One thing that I absolutely love about Stockcharts.com is the ability to save multiple charts of the same stock, currency, commodity or index. It allows you to have different ideas on different charts so you can explore different ideas at the days progress.
Below you'll find a few different looks at the $USD weekly.
So we currently sit at the zone of support on the weekly. Remember on the Monthly how we pulled back from the 10 year downtrend line? Some serious competing trends going on here. Where did we close on Friday? Right on horizontal support!!!!! So, a little bounce is possible here. A realistic place to put on a go long trade. If I am wrong, I know quickly that major support did not hold and exit the trade with an extremely tight stop loss.
I want to draw a few more lines on this chart but it is so busy with the data I already have on it, I'll put up another chart with more info. Before I leave this chart, look how strong the 50 RSI line is. Major support there as well. Ver-ry Int-teresting....with a Sargeant Schultz accent....!
MACD just crossed below the signal line and the Full sto's have broken the uptrend, but are still above 80. Not a place to go short with all of these support levels below.
Let's check out the slope of the advance.
This is interesting, This is the least aggressive advance of the $USD. The previous ones were very vertical, and by the time it got to the same slope as the current line, it was already in a major downtrend. Glass half full, could be a major advance with a normal slope to it, or much less aggression on this advance and ready to roll over. That is why we use trend lines. If it breaks down here, it is an important break and we'll probably see more downside.
Here is another chart with a 30 week MA overlaid on it. I am looking at how well it does at setting the peak of the downtrends. Not quite as tight on the uptrend, but a fail below the 30 week is pretty important too. In this recent rally, the 30 week has been support.

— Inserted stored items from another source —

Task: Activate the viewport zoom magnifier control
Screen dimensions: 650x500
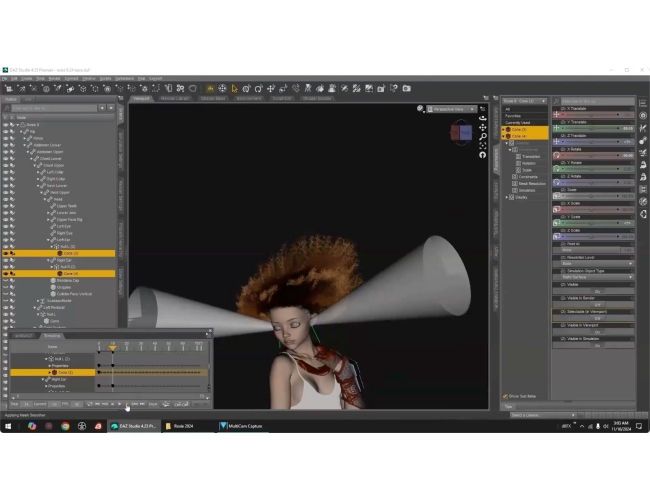Action: tap(483, 136)
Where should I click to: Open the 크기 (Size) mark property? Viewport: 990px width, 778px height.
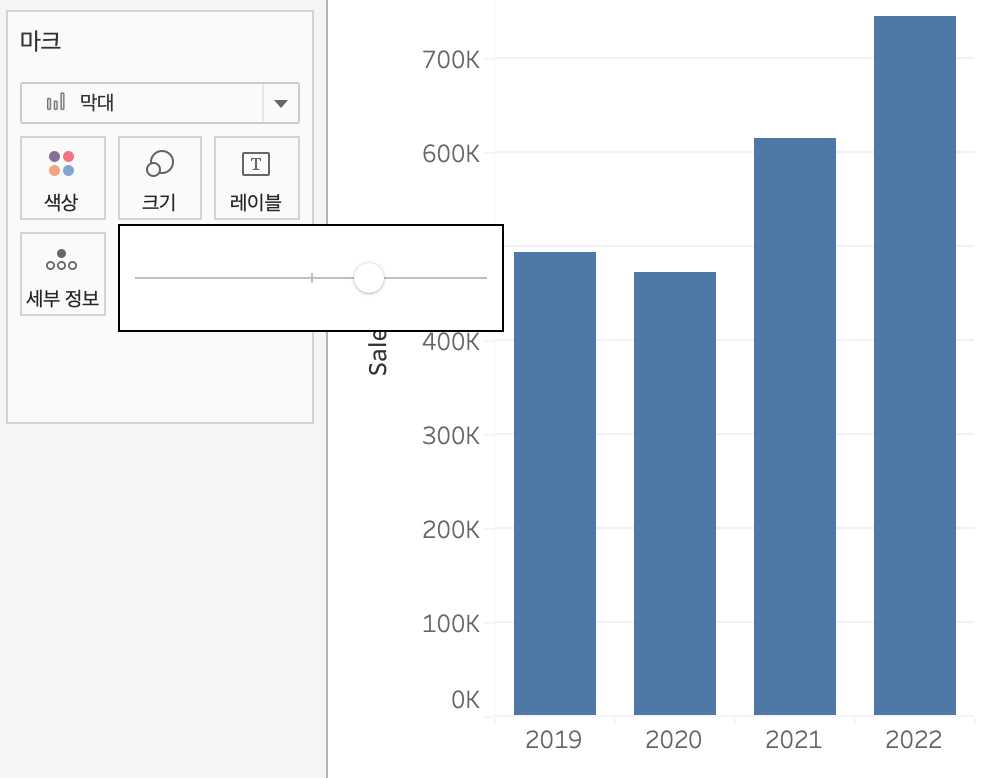(x=159, y=177)
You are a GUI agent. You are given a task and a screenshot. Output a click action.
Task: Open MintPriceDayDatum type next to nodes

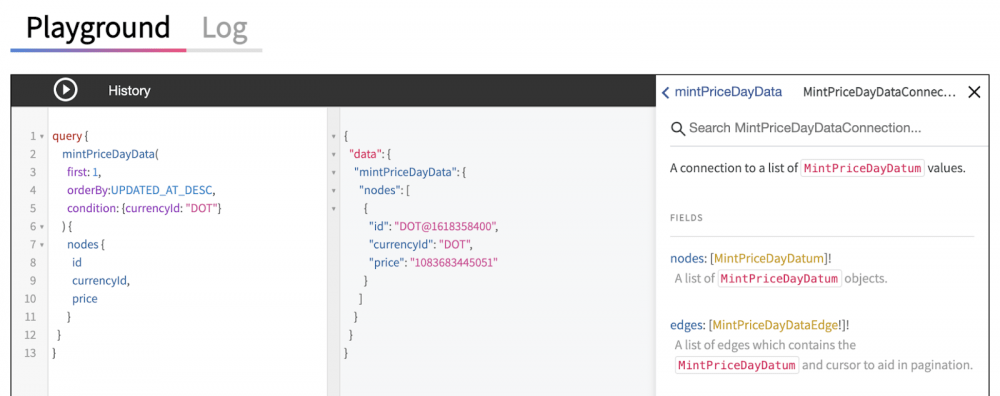click(x=769, y=258)
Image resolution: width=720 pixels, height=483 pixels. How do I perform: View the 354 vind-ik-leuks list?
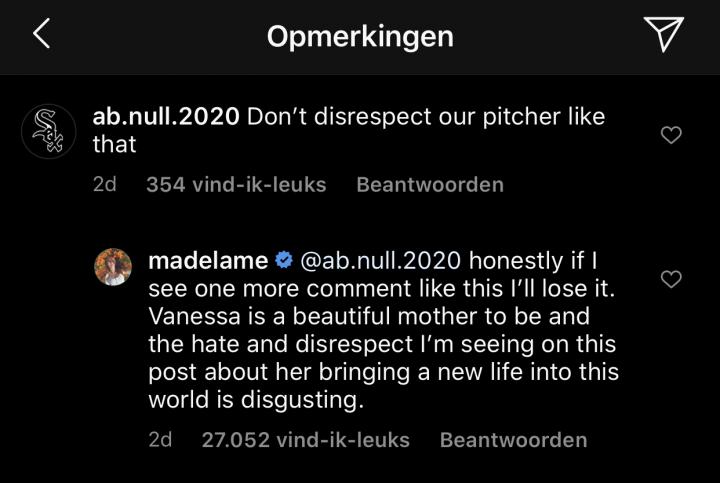pos(236,185)
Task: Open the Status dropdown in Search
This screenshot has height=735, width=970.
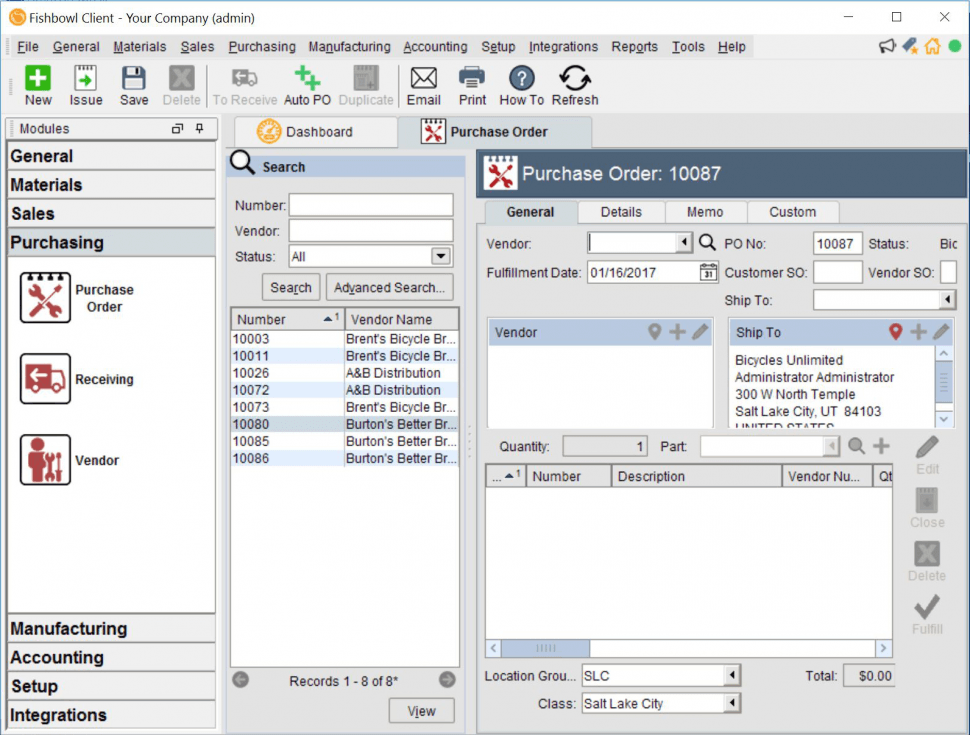Action: tap(441, 257)
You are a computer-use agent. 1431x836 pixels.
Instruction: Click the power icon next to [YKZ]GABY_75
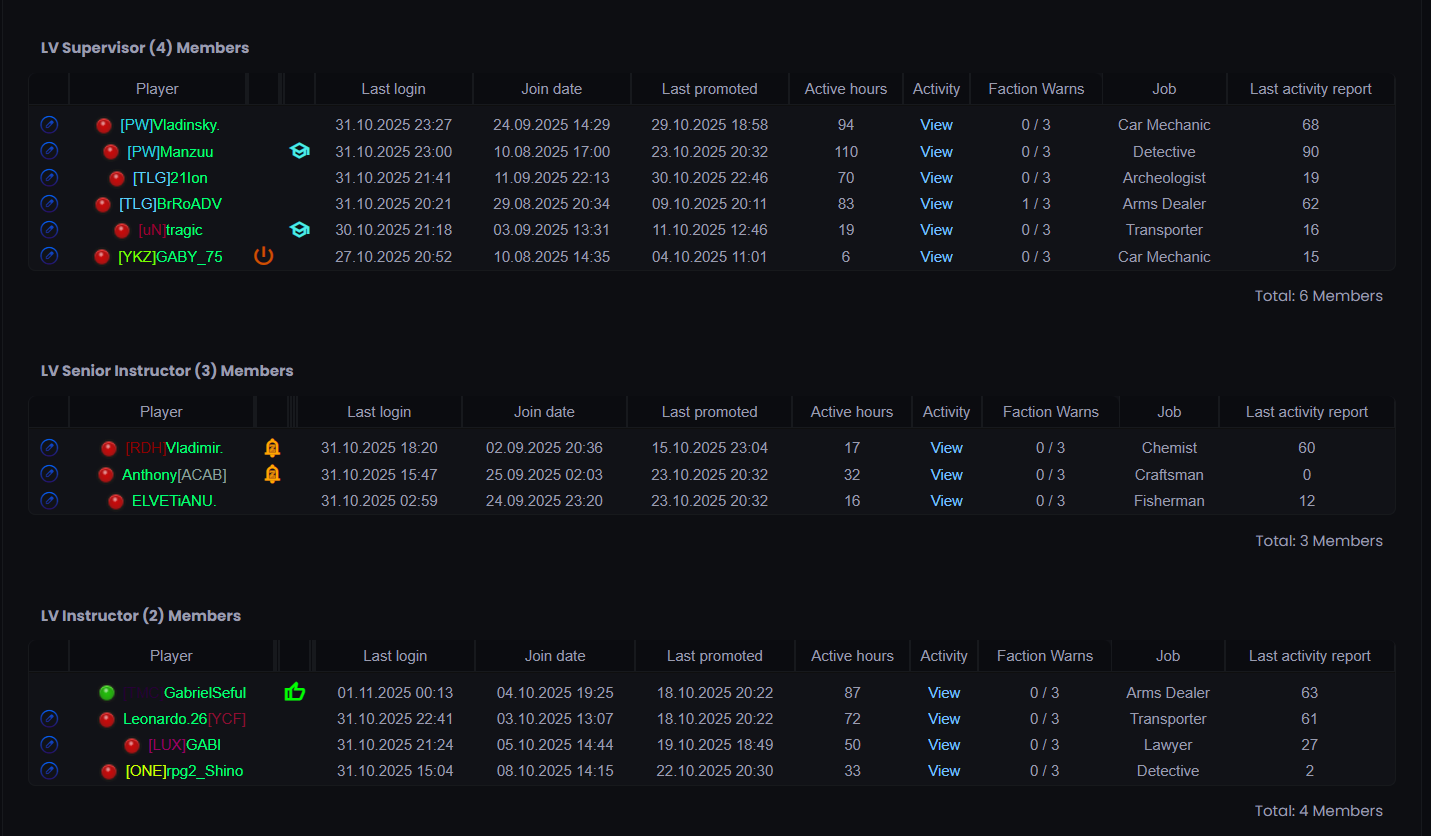click(263, 256)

So this would give a little more room to the downside before a sell signal was initiated.
Here is the $USD with Fibonaaci levels on it.
What I notice on this chart is that the 50% fib and the 40 week MA are just below. So remember the two horizontal support levels above? Well, the fibs are very close as well. If we do the fibs just of the recent price action of the last move up, that would be another fib level. The bottom line is that there is a veritable fortress of support levels at or just below the current price levels. So this should just bounce higher and commodities fall apart. OK. I'll trade that! So what have I missed?

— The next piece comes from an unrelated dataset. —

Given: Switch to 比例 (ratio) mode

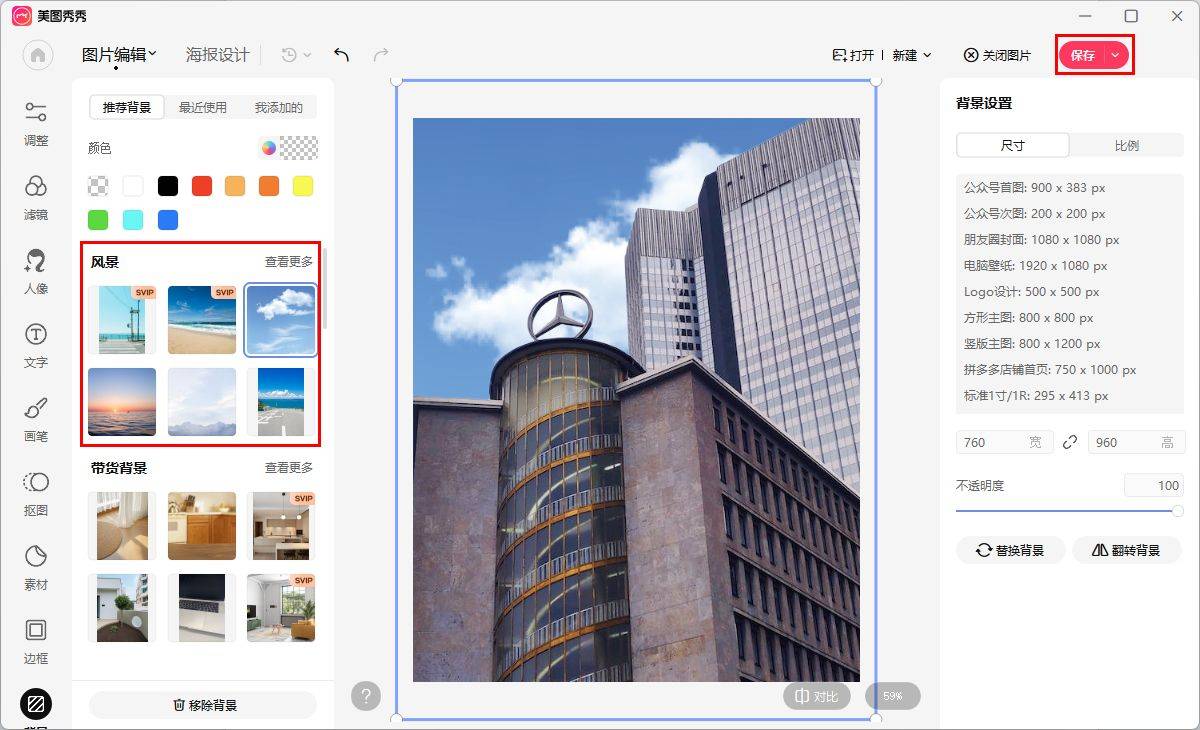Looking at the screenshot, I should coord(1126,145).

The alarming negative divergence on the MACD.
Ignoring major divergences on a MACD is not the best thing to do! We noted that this advance has been much more moderate than ones in the past. DId they also suffer negative divergences before they rolled over? Well, the first one did and the second one did not in 2010!
Two things I am thinking here. If the Negative divergence plays out, all these trendlines will be broken to the downside. If they get support, then the MACD will just continue to oscillate sideways. Either way, we can use this group of charts to tell us if the rally in commodities is going to be over or is just getting started. That's a pretty nice signal! Let's check on the daily tomorrow.